I don't really want to mount the flange to my hull with screws however-- way to much for me to mess up. Really just looking for the extra threads. Maybe mount it with 5200? Why do I have to mount it at all-- just screw that sucker on the TH and then the ball valve.

This thing
ImageUploadedByTrawler Forum1447345968.771065.jpg
 
Check with Parks at Hopkins Carter. They have backing plates with a preinstalles way of attaching the flange to the backing plate.


just 5200 the backing plate down.


Just for info though....getting everything screwed together and lined up the way you want it may mot happen...ie the handle for the ball cock may thread on tight in a bad position....maybe not or maybe it does't matter where you are mounting it.


Plus the flange needs a certain amount of threads,,,have enough? Maybe too many and the flange won't bottom out?

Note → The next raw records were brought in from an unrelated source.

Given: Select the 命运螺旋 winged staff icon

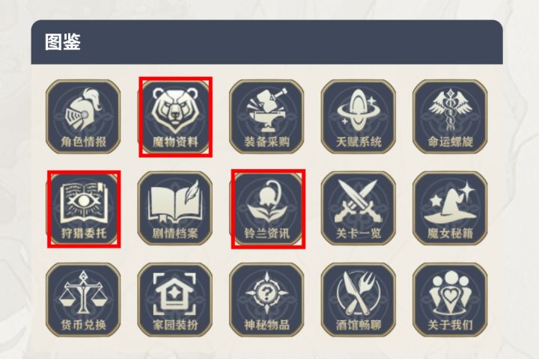Looking at the screenshot, I should pyautogui.click(x=451, y=117).
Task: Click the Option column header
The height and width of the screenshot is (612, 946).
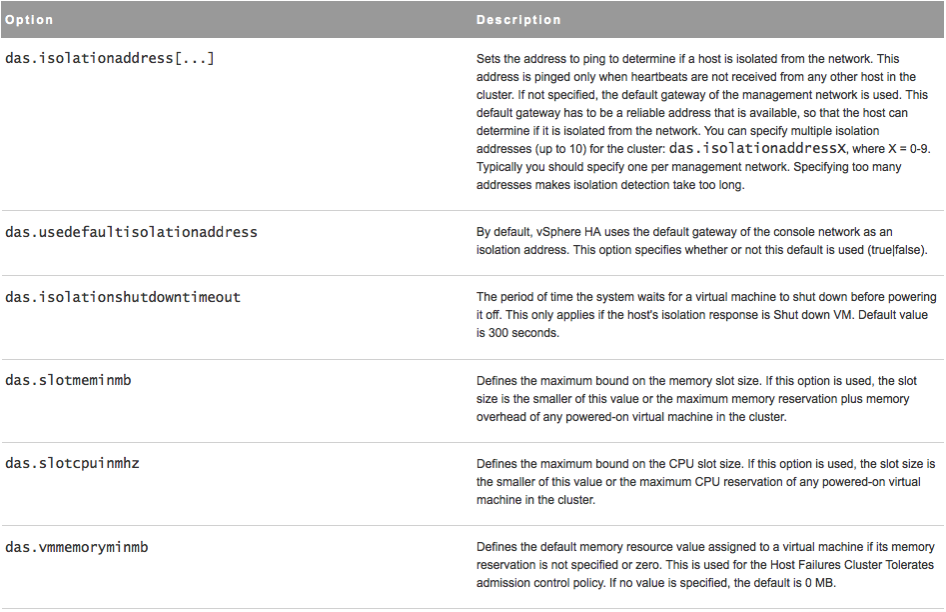Action: coord(30,20)
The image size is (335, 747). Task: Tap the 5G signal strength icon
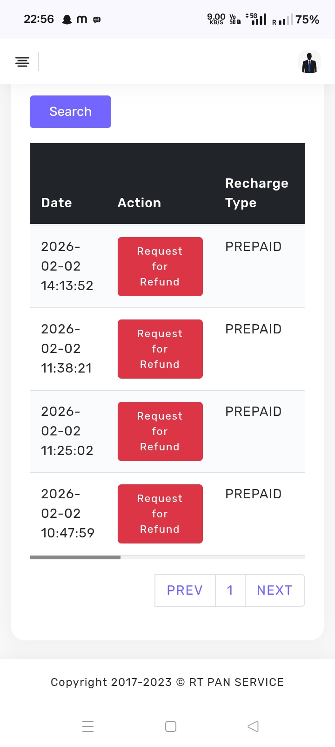pos(257,19)
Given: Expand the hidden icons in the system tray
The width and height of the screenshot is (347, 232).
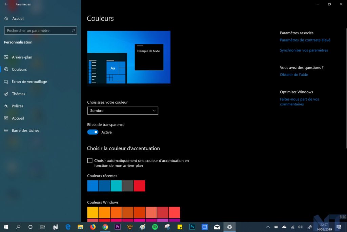Looking at the screenshot, I should [268, 227].
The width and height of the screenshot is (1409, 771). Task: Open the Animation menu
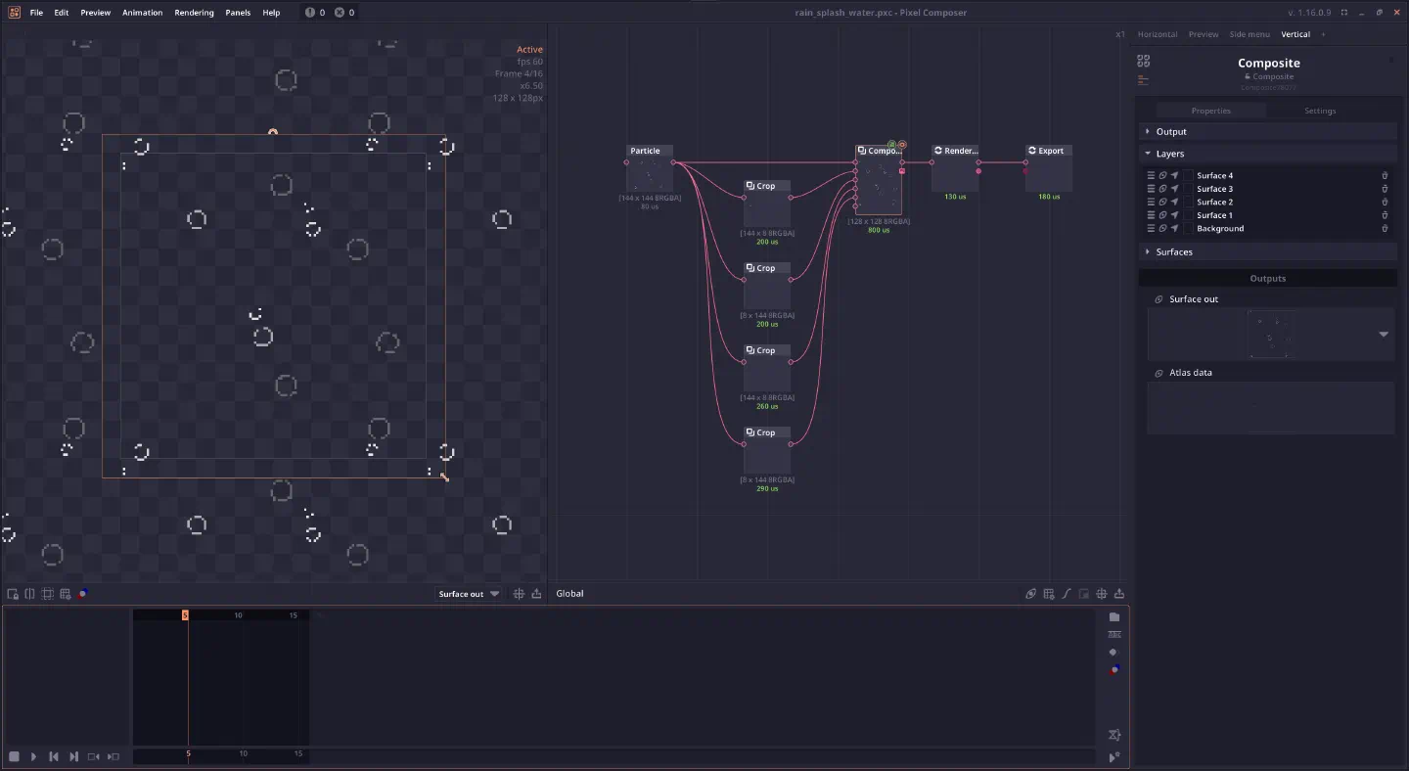143,12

None of these are insurmountable...even with the boat in the water...just the option of time is limited while fitting and guessing...:D


The flange adapters are pretty slick...what I used...so I wouldn't have to worry about what you are going though now with a 1 piece thru-hull.
 
Update:

After staring at it and cogitating a bit, I've decided to get a Groco flange adaptor for this thru hull/ball valve mount. I don't like the way the ball valve just grabs the first few threads as it is now.
View attachment 46457

If it's just grabbing the first 2-3 threads then you have n NPS throughull on an NPT ball valve....... not a good thing !
 
If I were replacing a ball valve that broke, I would make the assumption the thru hull needs replacing as well. But then again I haul my boat every year for winter storage and replacing the thru hull on the hard is easy.
 
I think you are juggling with Jesus here; I would not do it this way myself, I'd wait until haulout or maybe pull a tarp across the bottom. My own experience with things that concern water is that
1. It will take twice as long as you expect it to and
2. It won't fit like it's supposed to so you will have to go back to the store and
3. The rush of water will give you a huge surprise, you will drop your gadget and it will immediately be grabbed by a bilge ferret which will take it far, far under the genset and you will not be able to retrieve it until your batteries are submerged.